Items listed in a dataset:
----

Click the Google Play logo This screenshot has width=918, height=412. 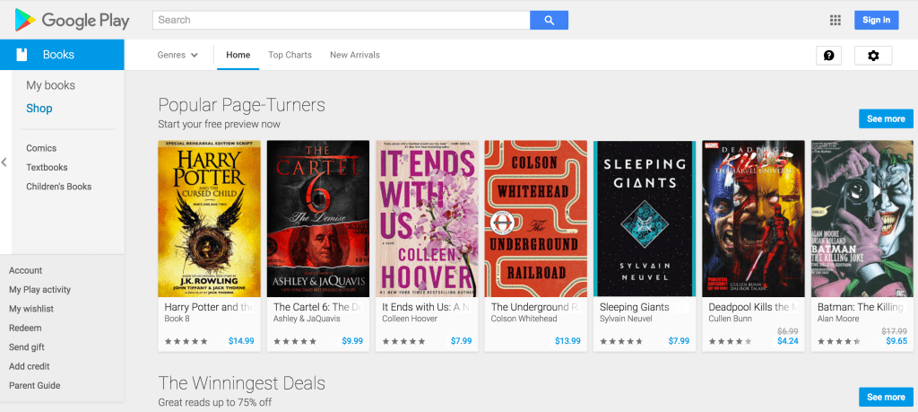click(72, 20)
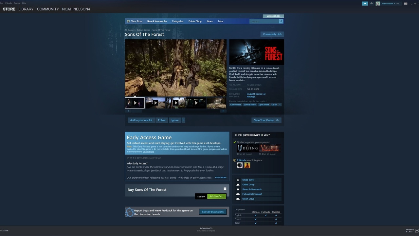Click the package grid icon on Buy section
The width and height of the screenshot is (419, 236).
[x=225, y=189]
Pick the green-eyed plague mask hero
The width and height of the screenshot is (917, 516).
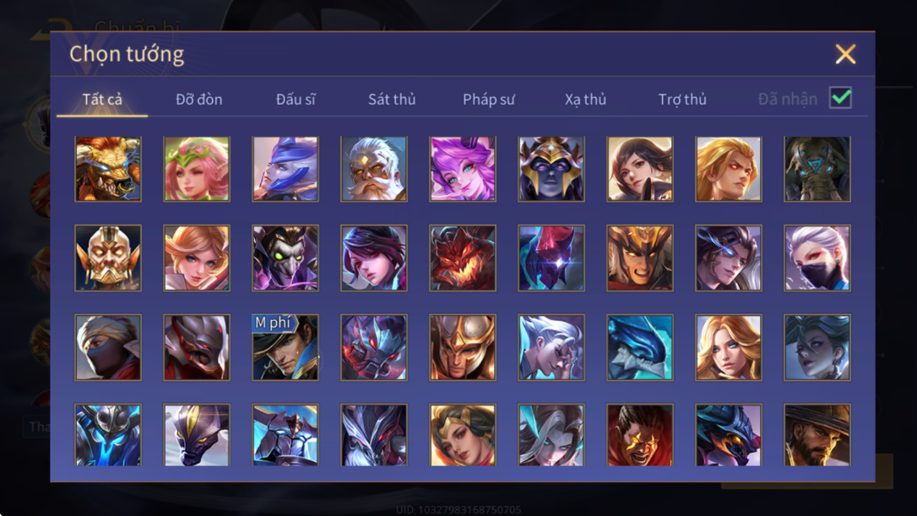pos(285,258)
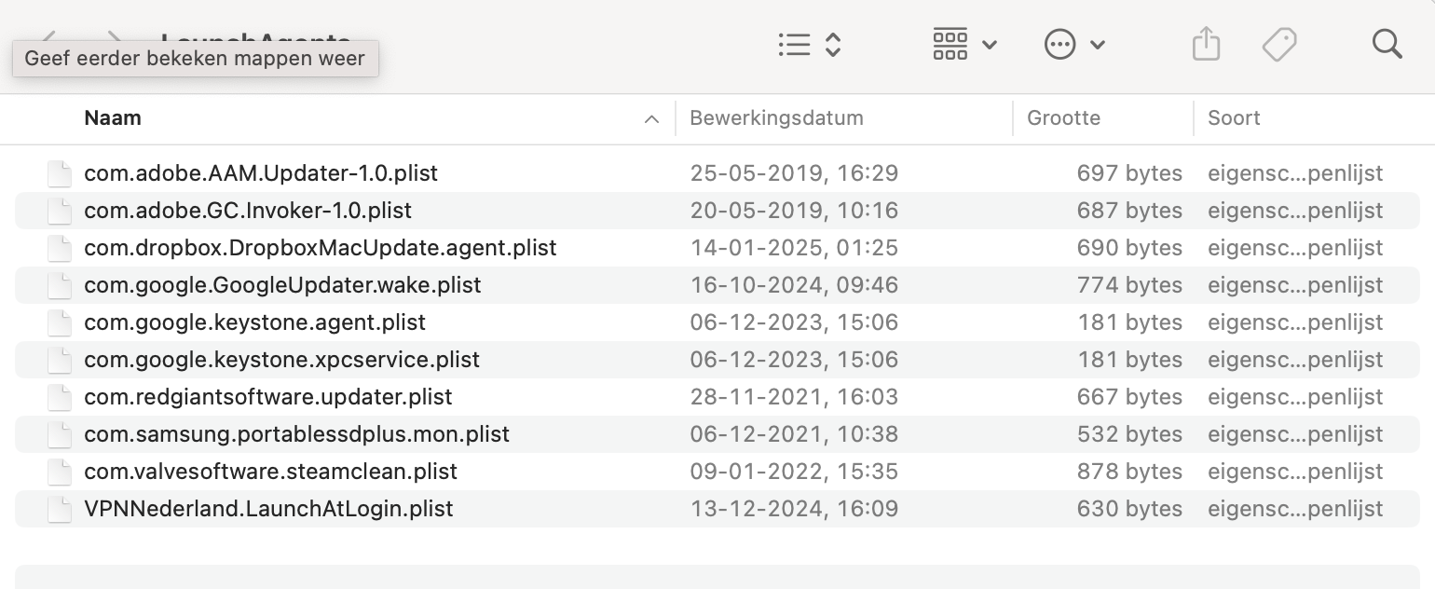Viewport: 1435px width, 589px height.
Task: Click file icon of com.adobe.AAM.Updater-1.0.plist
Action: 60,173
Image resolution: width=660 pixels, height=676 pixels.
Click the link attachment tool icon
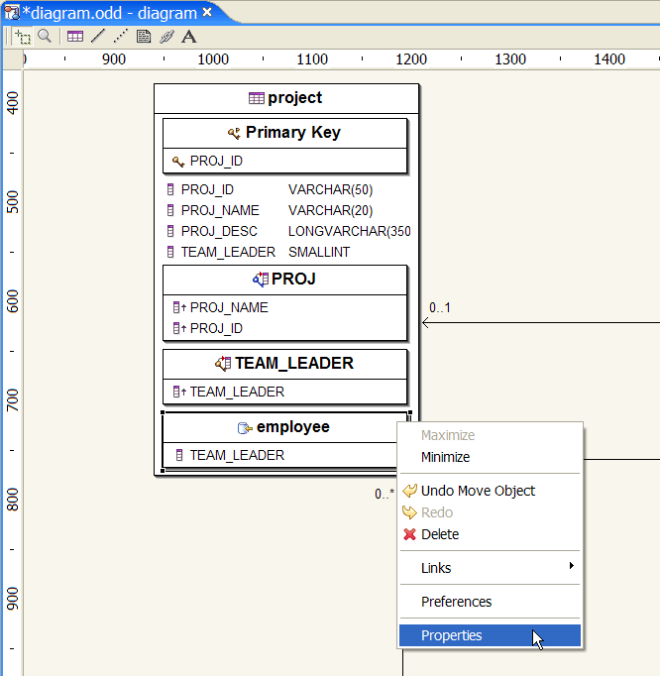pyautogui.click(x=165, y=37)
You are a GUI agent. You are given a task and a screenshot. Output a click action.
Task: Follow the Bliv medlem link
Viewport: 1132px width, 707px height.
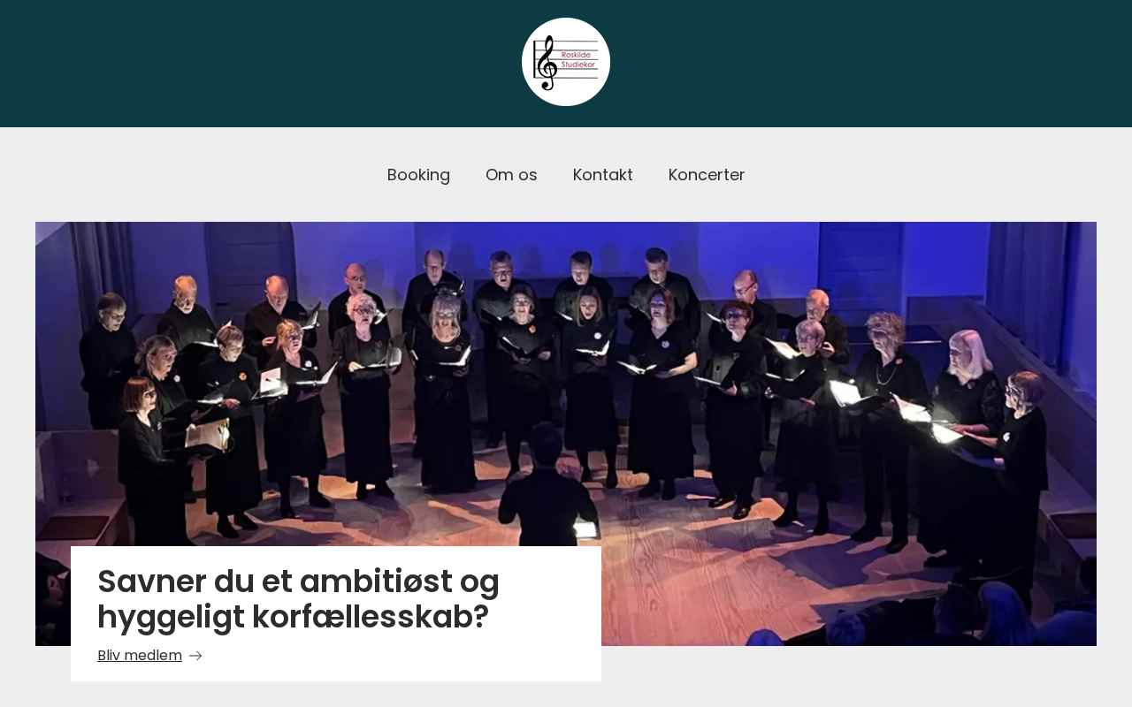point(140,656)
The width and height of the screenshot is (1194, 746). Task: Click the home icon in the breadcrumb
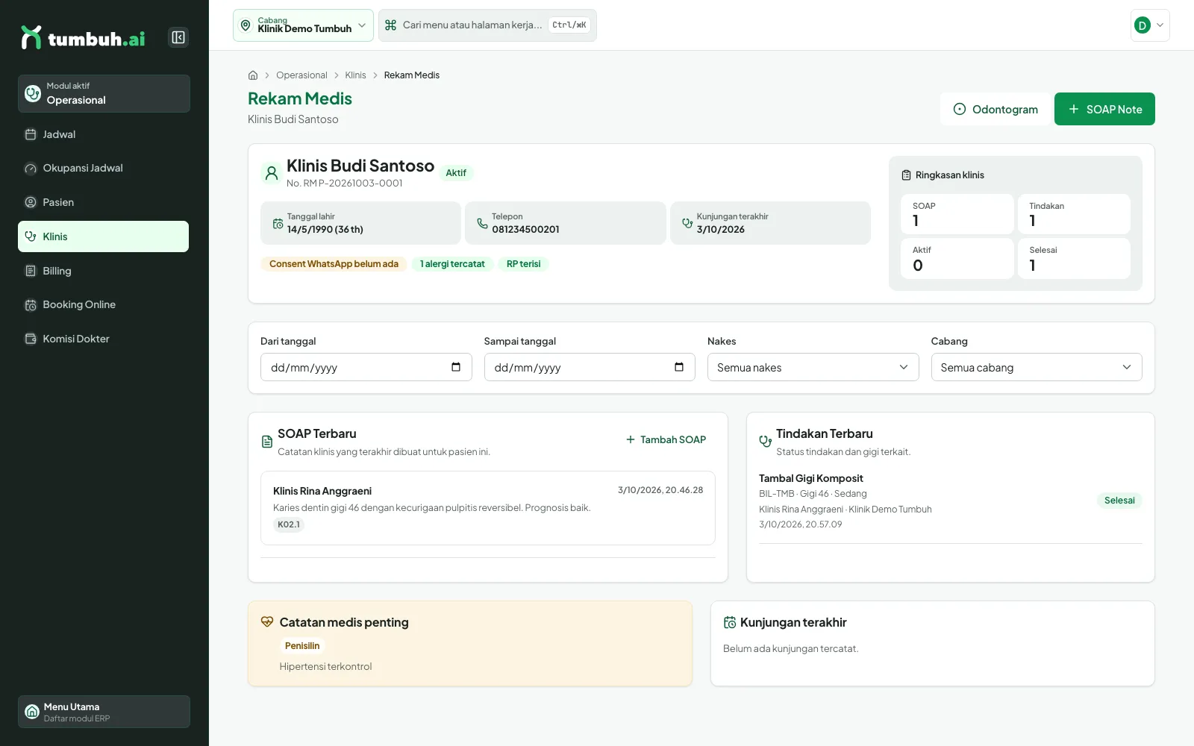point(253,75)
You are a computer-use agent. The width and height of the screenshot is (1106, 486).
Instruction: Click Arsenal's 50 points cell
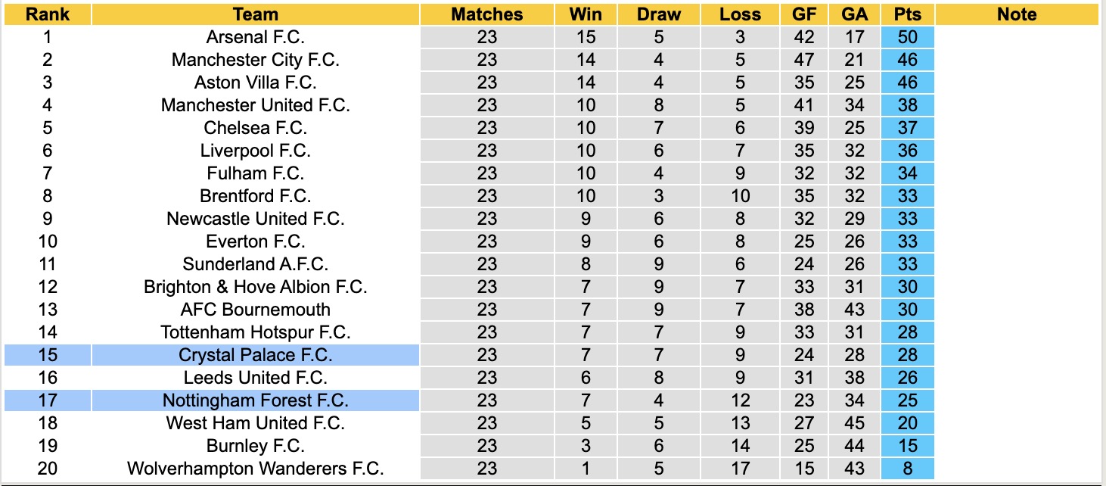pos(907,37)
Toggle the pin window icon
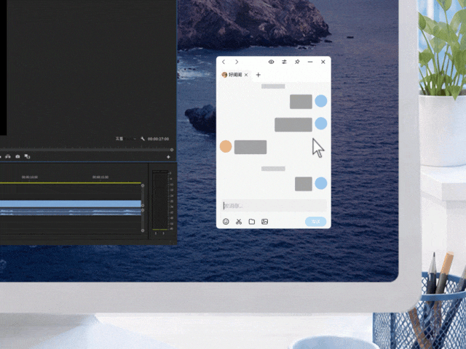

----

Problem to work on →
Retype the line containing "Click the link attachment tool icon" and each line after it through the last line of the entries above, exactly, with no pictures and nothing else.

Finished task →
Click the link attachment tool icon
pyautogui.click(x=165, y=37)
You are a GUI agent. You are given a task and a screenshot. Output a click action.
Task: Follow the Bliv medlem link
Viewport: 1132px width, 707px height.
point(140,656)
The width and height of the screenshot is (1194, 746). Task: Click the home icon in the breadcrumb
point(253,75)
You are a computer-use agent. The width and height of the screenshot is (1106, 486).
Instruction: Click Arsenal's 50 points cell
pos(907,37)
Toggle the pin window icon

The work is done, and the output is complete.